◆ Document excerpt:
# # #

The Queen Mary set-up is different to both well-known pitch-drop experiments. It uses a different bitumen that’s 30 times less viscous than the Queensland experiment, so that the flow can be seen faster. What’s more, Trachenko and two undergraduate students – Amy Widdicombe and Prathisan Ravindrarajah – have installed not one but five different glass tubes of varying diameters to give five speeds of flow, and set up web cameras to catch the drops in action.
“We’re using the pitch-drop experiment to inspire our students and make them question the fundamental nature between solids and liquids,” says Trachenko. “Because our experimental set-up is unique, we have proof that apparent solids such as bitumen can flow over long time scales – in this case, one academic year.”

# # #

◆ Supplied data:
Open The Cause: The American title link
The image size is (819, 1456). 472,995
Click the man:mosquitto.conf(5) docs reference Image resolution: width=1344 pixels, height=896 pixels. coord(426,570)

# # #

◆ Work required:
From the passage on the pitch-drop experiment, pull out everything from "The Queen Mary" down to "drops in action.", copied word for word.

◆ Solution to the exercise:
The Queen Mary set-up is different to both well-known pitch-drop experiments. It uses a different bitumen that’s 30 times less viscous than the Queensland experiment, so that the flow can be seen faster. What’s more, Trachenko and two undergraduate students – Amy Widdicombe and Prathisan Ravindrarajah – have installed not one but five different glass tubes of varying diameters to give five speeds of flow, and set up web cameras to catch the drops in action.